One of my other projects at the Radcliffe Science Library involved making a virtual tour of the library, which was used during the Science Open Days at the RSL when prospective undergraduates visit the library and science departments at Oxford. The virtual tour was done using Powerpoint and Adobe Captivate. You can view it at the following link:

Radcliffe Science Library Virtual Tour

Trainee project showcase – From QEH to LoC: reclassifying pamphlets in the SSL

For our trainee project we have been reclassifying the pamphlets in the SSL from an in-house classification scheme to Library of Congress. The pamphlets came over from the International Development Centre at Queen Elizabeth House in 2005 and cover a huge range of topics including constitutional and conference publications, political and economic reports. Some of these pamphlets are actually the only copies held in Oxford and often date back to the 1940’s and 50’s, so altogether they make a really interesting, almost archival collection.

Why was the reclassification needed? We are still using the shelf marks from QEH, whereas the rest of the SSL uses Library of Congress, which is familiar to our readers and they can already navigate it. Also, the boxes were messy, with unequal amounts in them, and were underused. We hope that reclassifying the section will improve their use and accessibility.

After a brief explanation of Library of Congress classification the presentation then shows the steps we go through in order to assign each pamphlet with a new shelfmark. This involves looking at the item’s MARC record to find the subject heading which can then be used to find a relevant shelfmark on Classificationweb. The final part of the shelfmark is then constructed using information taken from the MARC record such as the author’s name and the publication date. Once a new shelfmark has been found we then update the holdings so that the new shelfmark appears on the catalogue. By processing the reclassified pamphlets in the same way and keeping them all in one section we hope that they will be easy for staff and readers to find.

The project has been going really well, and we are making steady progress. We won’t finish the whole section, but we will be passing it on to another member of staff. It has been an enjoyable project, especially getting to read the pamphlets! It’s also been a fantastic opportunity to learn assigning original classification, which is a really useful skill that not everyone has the chance to learn, especially as a graduate trainee.

Trainee project showcase – Playground of politics: writing a brief history of the Oxford Union

Here is another of the presentations from Wednesday’s showcase.

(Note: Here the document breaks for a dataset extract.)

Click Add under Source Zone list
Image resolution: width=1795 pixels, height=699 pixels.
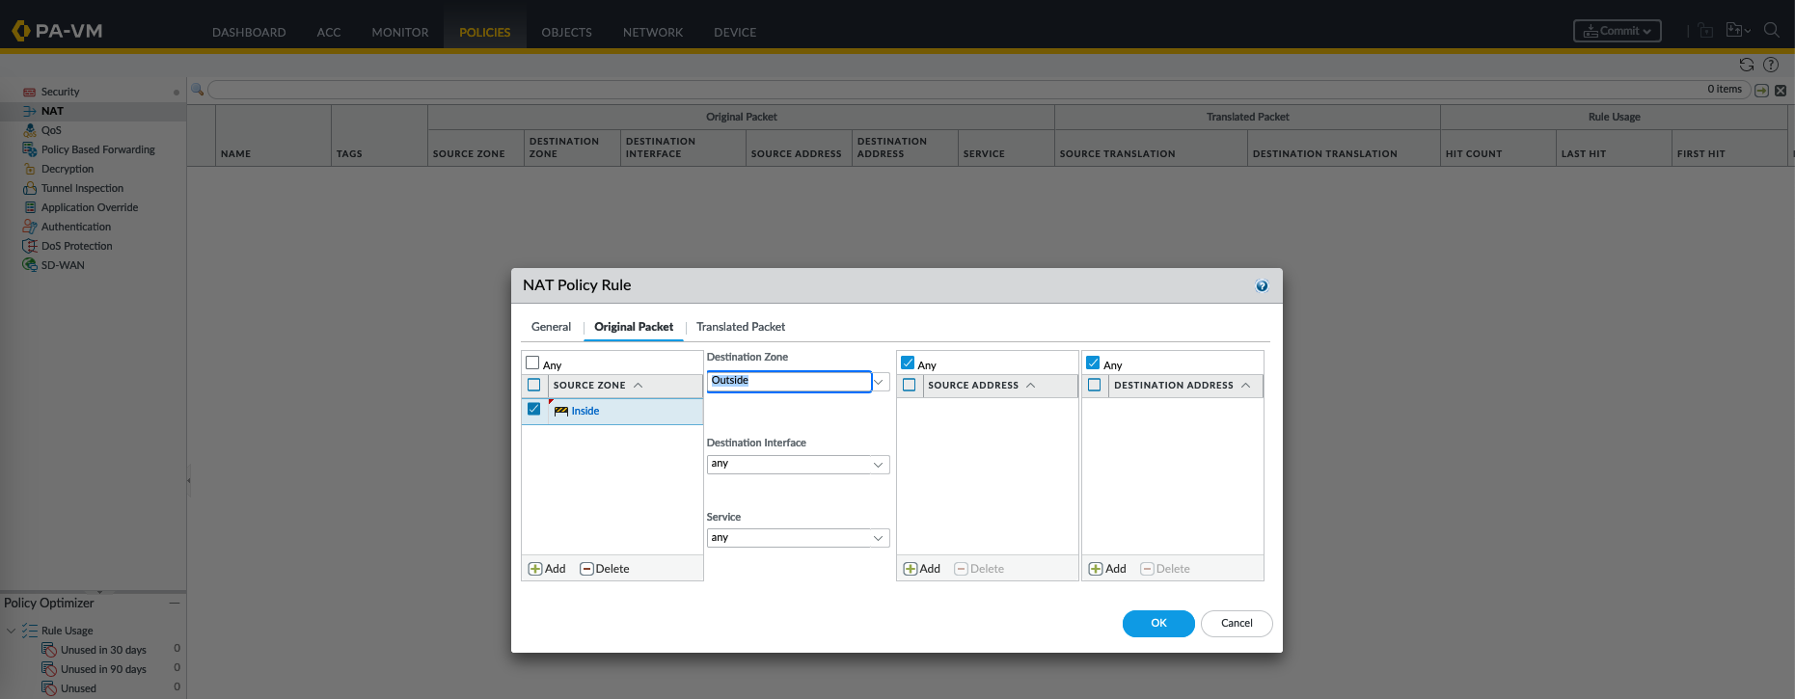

It begins with a little history of the Union to give some of the context for presentation. Then you will find some slides about my project, writing a brief history of the Oxford Union to sell in the Library. Finally, for the library admirers among you, I spoke about, and included some pictures of the Old Library and its murals.

If you are reading this, will be working in Oxford in September, and fancy a spot of library tourism, do come along to the Explore visit, organised by Bodleian Libraries Staff Development, to see the murals and hear about the particular issues the library faces, on 20 September.

p.s. small landmark: wordpress informs me that this is the 100th post on the trainee blog – it says it is dandy!